The God pointed to through the Bible is often identified as “the God of the orphan, the widow and the foreigner [who sojourns among us].”  It’s an expression that the all-powerful, the greatest force we can imagine is identified not with gold and might, not with weapons or victory, but with the smallest and overlooked, those on the margins and powerlessly in need.  It’s a completely violent contrast with the victorious image of God we most commonly follow: a God who wins, overcomes, heals and protects, gives generously and responds when we call.  Is it any wonder then, that when we don’t experience this false-God we’ve created, that we lose faith?

 

That’s not to say that God isn’t true, or big, or actively present.  I believe God is.  But what I often look for is not who or what God is.  I need glasses to see more completely, yet even then when I look and interact with the world I see first through the lens of my privilege.  I never worried about going to college.  The question wasn’t if, but where.  I have never worried about getting the next meal, except when traveling in a foreign city that I didn’t know how to navigate.  My opinions are usually heard and respected, even in loud rooms.  I do not fear the police.
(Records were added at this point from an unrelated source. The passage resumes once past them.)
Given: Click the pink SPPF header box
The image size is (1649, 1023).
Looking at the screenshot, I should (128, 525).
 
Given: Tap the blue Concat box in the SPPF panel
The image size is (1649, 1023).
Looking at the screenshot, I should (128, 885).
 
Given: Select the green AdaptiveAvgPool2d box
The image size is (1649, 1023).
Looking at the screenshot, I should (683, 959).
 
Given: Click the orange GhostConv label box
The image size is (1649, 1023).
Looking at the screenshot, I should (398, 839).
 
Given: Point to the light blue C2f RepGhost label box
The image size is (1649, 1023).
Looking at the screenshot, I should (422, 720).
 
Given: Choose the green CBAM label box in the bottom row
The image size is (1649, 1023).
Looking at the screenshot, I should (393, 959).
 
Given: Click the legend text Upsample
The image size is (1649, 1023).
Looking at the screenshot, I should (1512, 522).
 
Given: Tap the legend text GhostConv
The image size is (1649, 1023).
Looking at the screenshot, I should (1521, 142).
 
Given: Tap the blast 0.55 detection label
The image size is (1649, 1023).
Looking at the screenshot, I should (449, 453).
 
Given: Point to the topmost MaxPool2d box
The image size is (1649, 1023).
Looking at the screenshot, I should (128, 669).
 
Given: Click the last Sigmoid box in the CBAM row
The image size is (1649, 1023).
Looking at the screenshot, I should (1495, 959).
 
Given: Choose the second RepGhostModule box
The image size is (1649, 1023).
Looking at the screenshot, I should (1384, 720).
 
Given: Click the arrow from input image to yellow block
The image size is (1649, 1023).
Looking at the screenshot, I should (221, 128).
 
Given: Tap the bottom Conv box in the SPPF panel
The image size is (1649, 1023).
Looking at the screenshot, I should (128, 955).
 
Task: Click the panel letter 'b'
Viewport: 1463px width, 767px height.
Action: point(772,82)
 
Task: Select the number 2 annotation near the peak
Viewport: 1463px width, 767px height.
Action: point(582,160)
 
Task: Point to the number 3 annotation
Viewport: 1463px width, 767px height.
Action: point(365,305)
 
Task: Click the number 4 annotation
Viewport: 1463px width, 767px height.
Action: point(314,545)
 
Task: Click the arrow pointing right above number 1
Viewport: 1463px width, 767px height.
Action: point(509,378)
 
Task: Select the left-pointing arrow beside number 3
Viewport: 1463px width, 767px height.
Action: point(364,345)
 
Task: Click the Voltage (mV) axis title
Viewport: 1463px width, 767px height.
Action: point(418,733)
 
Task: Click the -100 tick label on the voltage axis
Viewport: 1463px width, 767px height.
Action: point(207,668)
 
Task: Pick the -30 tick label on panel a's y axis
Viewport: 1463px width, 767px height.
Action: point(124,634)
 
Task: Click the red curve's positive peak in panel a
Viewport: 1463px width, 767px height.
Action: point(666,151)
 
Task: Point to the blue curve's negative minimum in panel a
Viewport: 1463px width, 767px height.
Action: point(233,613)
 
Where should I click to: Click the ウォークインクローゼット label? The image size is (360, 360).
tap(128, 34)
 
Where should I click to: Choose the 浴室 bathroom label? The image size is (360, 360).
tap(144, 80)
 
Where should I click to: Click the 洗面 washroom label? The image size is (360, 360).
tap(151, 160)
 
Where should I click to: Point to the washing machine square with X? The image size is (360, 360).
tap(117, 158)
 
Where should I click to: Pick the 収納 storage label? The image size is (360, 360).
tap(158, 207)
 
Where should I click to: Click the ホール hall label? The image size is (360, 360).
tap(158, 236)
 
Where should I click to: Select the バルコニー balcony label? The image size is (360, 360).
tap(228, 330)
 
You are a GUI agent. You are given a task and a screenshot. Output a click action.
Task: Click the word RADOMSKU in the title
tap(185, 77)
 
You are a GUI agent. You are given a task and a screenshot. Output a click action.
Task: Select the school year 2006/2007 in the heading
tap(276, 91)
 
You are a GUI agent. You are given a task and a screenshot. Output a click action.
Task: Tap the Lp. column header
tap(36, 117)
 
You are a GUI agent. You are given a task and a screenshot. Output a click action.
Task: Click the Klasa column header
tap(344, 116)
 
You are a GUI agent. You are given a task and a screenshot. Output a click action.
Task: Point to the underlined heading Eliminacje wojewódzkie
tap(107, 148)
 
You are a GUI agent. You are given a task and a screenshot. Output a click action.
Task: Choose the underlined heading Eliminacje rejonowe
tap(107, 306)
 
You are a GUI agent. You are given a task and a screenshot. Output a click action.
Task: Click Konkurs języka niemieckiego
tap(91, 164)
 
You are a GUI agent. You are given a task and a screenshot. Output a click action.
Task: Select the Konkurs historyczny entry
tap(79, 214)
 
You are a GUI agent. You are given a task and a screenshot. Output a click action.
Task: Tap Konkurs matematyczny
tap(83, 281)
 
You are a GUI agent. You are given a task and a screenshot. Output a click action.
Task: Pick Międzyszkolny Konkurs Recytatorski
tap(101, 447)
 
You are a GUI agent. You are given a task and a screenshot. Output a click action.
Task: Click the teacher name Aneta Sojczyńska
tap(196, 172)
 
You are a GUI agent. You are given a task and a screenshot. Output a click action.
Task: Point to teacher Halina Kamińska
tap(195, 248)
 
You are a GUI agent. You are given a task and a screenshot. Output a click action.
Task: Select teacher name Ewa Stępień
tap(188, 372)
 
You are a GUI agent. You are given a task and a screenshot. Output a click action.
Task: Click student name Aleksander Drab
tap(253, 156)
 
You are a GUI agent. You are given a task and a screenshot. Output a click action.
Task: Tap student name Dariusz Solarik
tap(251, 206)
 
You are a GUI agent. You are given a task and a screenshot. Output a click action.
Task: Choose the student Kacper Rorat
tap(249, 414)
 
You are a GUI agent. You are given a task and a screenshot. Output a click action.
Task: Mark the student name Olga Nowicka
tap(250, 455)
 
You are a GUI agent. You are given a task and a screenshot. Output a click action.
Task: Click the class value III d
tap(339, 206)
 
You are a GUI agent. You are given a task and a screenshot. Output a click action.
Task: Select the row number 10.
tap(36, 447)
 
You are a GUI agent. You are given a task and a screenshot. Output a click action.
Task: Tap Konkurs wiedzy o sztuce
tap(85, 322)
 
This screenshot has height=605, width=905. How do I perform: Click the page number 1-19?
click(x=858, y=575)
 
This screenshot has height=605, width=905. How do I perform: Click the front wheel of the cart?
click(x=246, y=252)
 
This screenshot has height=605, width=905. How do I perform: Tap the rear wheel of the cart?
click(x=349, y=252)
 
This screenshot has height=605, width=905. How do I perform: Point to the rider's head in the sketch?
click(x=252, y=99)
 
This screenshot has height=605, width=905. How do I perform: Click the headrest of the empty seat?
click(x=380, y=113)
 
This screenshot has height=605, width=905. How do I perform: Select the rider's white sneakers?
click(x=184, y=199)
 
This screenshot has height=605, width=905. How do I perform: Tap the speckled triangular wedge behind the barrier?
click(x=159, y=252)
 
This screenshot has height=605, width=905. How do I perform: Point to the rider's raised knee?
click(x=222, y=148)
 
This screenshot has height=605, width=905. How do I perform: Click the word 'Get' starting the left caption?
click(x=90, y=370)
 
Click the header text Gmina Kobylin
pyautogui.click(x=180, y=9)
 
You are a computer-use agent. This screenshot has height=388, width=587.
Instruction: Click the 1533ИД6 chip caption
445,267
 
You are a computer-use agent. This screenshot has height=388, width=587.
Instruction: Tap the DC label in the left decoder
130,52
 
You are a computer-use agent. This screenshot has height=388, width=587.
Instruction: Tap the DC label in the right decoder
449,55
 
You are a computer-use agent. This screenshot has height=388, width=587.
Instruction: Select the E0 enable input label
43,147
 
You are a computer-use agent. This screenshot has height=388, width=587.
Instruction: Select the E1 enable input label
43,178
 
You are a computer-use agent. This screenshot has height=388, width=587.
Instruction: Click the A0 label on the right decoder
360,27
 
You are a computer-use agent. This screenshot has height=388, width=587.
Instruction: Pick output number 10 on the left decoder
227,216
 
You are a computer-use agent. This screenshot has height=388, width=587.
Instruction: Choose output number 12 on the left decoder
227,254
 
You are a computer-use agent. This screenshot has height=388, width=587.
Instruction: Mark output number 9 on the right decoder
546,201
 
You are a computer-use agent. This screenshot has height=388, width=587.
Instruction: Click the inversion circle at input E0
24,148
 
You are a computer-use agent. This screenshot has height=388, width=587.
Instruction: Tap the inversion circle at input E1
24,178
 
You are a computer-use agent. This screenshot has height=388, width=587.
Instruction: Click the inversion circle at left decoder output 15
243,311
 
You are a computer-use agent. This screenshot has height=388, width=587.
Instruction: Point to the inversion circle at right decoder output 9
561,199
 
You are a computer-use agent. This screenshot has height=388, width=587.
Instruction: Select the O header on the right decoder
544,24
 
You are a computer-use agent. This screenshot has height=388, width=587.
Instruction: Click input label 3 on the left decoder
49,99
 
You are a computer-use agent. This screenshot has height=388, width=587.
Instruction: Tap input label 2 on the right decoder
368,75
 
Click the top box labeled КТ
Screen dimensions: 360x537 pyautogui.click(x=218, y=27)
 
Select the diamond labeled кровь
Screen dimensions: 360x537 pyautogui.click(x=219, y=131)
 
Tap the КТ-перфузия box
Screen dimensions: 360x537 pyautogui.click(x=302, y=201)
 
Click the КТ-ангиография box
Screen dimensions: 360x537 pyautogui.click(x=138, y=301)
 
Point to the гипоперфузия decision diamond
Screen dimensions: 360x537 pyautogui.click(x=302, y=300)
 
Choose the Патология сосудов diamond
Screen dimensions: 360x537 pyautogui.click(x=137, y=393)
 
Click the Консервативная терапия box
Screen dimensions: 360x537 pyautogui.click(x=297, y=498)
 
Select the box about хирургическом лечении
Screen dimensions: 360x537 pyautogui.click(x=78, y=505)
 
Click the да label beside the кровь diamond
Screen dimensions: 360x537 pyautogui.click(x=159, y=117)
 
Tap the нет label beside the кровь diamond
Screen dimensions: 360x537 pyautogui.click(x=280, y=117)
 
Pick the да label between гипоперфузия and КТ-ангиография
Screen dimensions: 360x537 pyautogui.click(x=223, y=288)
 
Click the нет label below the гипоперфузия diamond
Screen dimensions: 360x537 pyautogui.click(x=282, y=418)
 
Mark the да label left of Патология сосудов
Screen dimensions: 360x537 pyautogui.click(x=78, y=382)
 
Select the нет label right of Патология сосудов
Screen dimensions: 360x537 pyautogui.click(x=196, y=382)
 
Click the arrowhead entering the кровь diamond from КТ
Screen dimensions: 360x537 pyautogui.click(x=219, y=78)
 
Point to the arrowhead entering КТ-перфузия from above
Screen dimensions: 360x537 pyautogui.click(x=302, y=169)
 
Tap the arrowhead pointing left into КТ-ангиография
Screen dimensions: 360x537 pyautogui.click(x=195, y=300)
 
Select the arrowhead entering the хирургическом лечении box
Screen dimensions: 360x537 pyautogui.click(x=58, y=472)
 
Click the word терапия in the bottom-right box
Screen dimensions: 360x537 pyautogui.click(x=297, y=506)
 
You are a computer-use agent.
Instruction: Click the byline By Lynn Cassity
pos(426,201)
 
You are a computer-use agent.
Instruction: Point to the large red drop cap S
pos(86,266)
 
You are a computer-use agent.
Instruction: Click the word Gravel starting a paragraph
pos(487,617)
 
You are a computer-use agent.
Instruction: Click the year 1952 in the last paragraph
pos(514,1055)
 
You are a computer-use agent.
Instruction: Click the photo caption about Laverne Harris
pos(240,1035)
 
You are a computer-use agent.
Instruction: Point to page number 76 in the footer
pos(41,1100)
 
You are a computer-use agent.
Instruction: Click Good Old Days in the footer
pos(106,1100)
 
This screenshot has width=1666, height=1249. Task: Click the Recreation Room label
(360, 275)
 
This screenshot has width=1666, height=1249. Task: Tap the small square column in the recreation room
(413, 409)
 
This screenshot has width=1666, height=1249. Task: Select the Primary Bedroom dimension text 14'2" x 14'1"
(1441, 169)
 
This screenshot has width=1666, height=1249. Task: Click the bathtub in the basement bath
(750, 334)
Ever.  I have yet to have someone follow me when I enter a store, scare when I knock on their door, or generally refuse to help me when I ask out of great need.  I’ve never wondered if my life matters, except when I have wallowed in self-doubt from my ambitions dreams.

 

But that’s not true for many, if not most others in my world, or parallel to it.  I have been an immigrant to Europe.  I had bureaucratic travails, but was never left in a train station, locked in the back of a truck or desperately stuck enough to get on a sinking boat.  I look at the immigrant explosion in Europe of those feeling destruction in death in their crumbling homelands, and I’m certain that God would be, is on their side.  Those who have power, often don’t need God.  Those with nothing and no one, have no where else to turn, or maybe more accurately see clear enough to know that they have no real power or control over the chaos and suffering of life.  They’re looking for the God of the universe, not of their universe.

 

I look at my own city and see the way in which children are treated differently.  I don’t fear sending my kids down the street with cash to go to a store to buy an ice cream (of course I’m choosy about where I do that).  I don’t fear that they’ll be shot or hurt by police.  When I see them not having their academic needs addressed in their public school, I am frustrated, but I know that I have the skill and means to ensure that they overcome those problems.

 

I look in my own Presbyterian Church and see a church in Oakland that has long hosted a nesting and emerging, and now vibrantly alive community of faith.  I see how the decreasing historic church is envious of the success of the immigrant church, and so strikes out to take back the little the immigrant church has in order to become like it.  I see how an Hispanic pastor acts against her own Hispanic community because of institutional racism, furthering the notions of a society of privilege, calling people like herself campesino, backwards country-bumpkins, because they don’t fit in to the majority image of what American, successful, or Christian looks like.

 

When I slow down and really look, I can see how we visit the sins of our ancestors upon our children.  My privilege, (which isn’t bad in itself, but most likely was acquired at the expense of others) enables the privilege of my children.  That’s not bad in itself.  I love my kids.  I want the best for them.  And that doesn’t have to be at the expense of another kid.  I see the floods of immigrants coming into our own country, into my city, fleeing murder and persecution by gangs, extortion and kidnapping in Central America.  It’s not that different than those fleeing ISIS into Europe.  We don’t need a fence to keep them out.  We don’t need guns to chase them off.  They aren’t coming to take what’s mine.  They’re coming because they see hope, they see a chance that they would like to receive, a chance that my ancestors received generations ago.

 

It’s not a question of me or them.  It’s not a question of fight or flight.  It’s a question of faith: faith in a God who identifies with the smallest, and overlooked; the powerless and the least.  A God who is not afraid of being overwhelmed, defeated, depressed or dragged down.  I believe in a God who calls us to give our lives away, to take up a cross, to embrace a life of radical solidarity.  My faith invites me to join my voice to theirs, to give of my time and resources, to invest my life-force and hope first and foremost in a God who is identified with orphans and widows and immigrants – those that don’t have others looking out for them.  To do otherwise, is to follow a different god, what the Bible calls idolatry.